Migrating Drupal 7 Forums into an Adxstudio Portal in Microsoft Dynamics – Part 1

I’ve been meaning to write this post for a while. Making the move to DCRM can be time consuming and much consideration is needed on how to get your data into the system. If you’ve been looking around online, you’ve probably discovered that there are a few ways where large sets of data can be imported. I’ve looked at many resources that talk about how you can get data in, and I have to admit, some are super confusing and most only cover one tiny section. As useful as they were, you never get a complete picture.

In this three part post, I’ll go over how you can get your forum posts from Drupal 7, prepare it and get it imported into DCRM.

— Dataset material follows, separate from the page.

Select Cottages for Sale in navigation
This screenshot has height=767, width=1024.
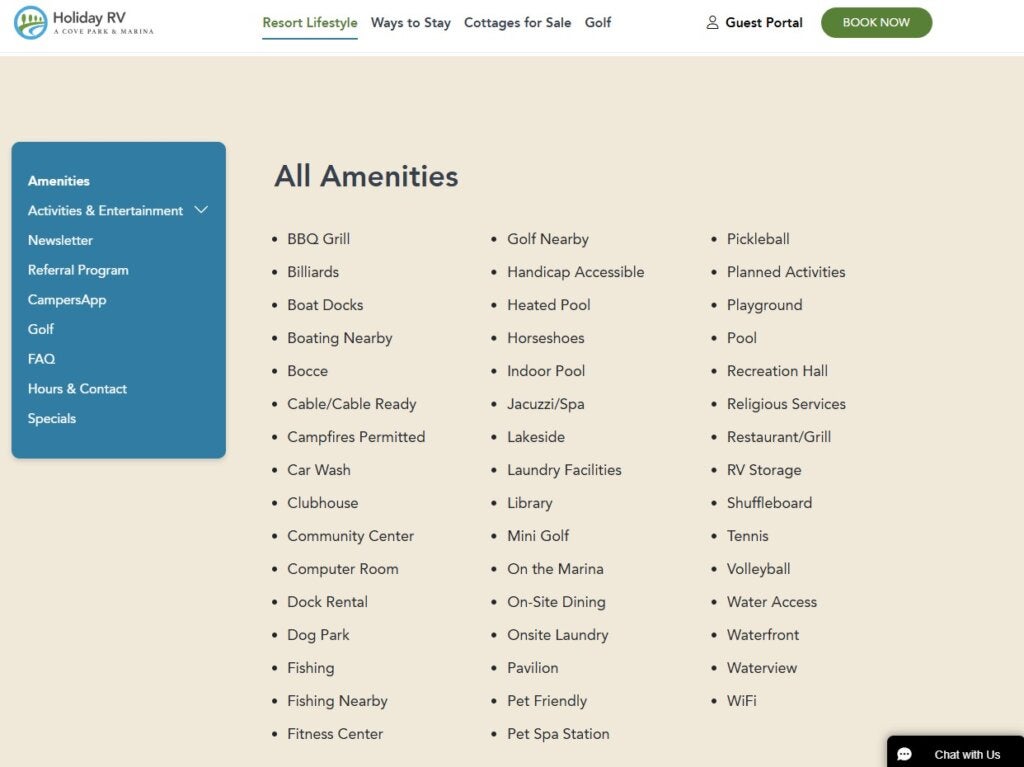(517, 23)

Getting the Forum Data from Drupal

Step 1 of course is the actual forum posts. I’m making the assumption that you are using the standard forum part of Drupal. If you’re not, the principal is the same. You can tweak the code to suit your environment. We’re going to start by getting the latest forum threads from database using an SQL query. This will include the user’s information, the forum post title, the content and the date the post was created.

SELECT n.nid AS nid, n.uid AS uid, u.mail AS 'Email_Address', n.title AS `Thread_Name`, b.body_value AS Content, n.created AS `Unix_Post_Date`
FROM node n, field_revision_body b, users u 
WHERE type="forum" AND n.nid = b.entity_id AND n.uid = u.uid;

Now, armed with your forum posts, you’ll want to store this into a separate table. Preferably, you would move this into a separate database so that we don’t interfere with the live site.

Note: I did mention that we’ll be covering the process from end to end. However, I’m assuming that if you’ve been tasked with this job, you at least know how to copy the output you got from the last query into another table. I’ve provided the Table Creation script in the next section to ease the pain. All you have to do is export/import your data.

The next set of data we need is the comments that belong to each of these posts. What is a forum without comments?

SELECT c.cid AS cid, c.nid AS nid, c.uid AS uid, u.mail AS 'Email_Address', c.created AS `Unix_Post_Date`, n.title AS `Thread_Name`, c.subject AS `Re_Thread_Name`, b.comment_body_value AS Content 
FROM `comment` c, `node` n, `field_data_comment_body` b, `users` u 
WHERE c.cid = b.entity_id AND c.nid = n.nid AND c.uid = u.uid;

Now, similar to the first output, let’s do the same with comments and store this in a separate table as well.

Storing the Threads and Posts

This is the SQL script you’ll need to create the two new tables used to store the data you obtained in the last section.

Creating the Threads Table

You’ll notice that we have four extra columns we’re creating called, “Last Post Date, First Post Id, Last Post Id, Post Count”. We’re going to need these in the following section.

CREATE TABLE `forum_threads` (
  `nid` int(10) unsigned NOT NULL AUTO_INCREMENT,
  `uid` int(11) DEFAULT NULL,
  `Email_Address` varchar(255) NOT NULL DEFAULT '',
  `Thread_Name` varchar(255) NOT NULL DEFAULT '',
  `Content` longtext NOT NULL,
  `Unix_Post_Date` int(11) DEFAULT NULL,
  `Last_Post_Date` datetime DEFAULT NULL,
  `First_Post_Id` varchar(255) DEFAULT NULL,
  `Last_Post_Id` varchar(255) DEFAULT NULL,
  `Post_Count` int(11) DEFAULT NULL,
  PRIMARY KEY (`nid`)
) ENGINE=InnoDB AUTO_INCREMENT=1012539 DEFAULT CHARSET=utf8;

Creating the Posts Table

Like the Threads table, we have two more columns we’re creating called, “Last Post Date, Unique String”.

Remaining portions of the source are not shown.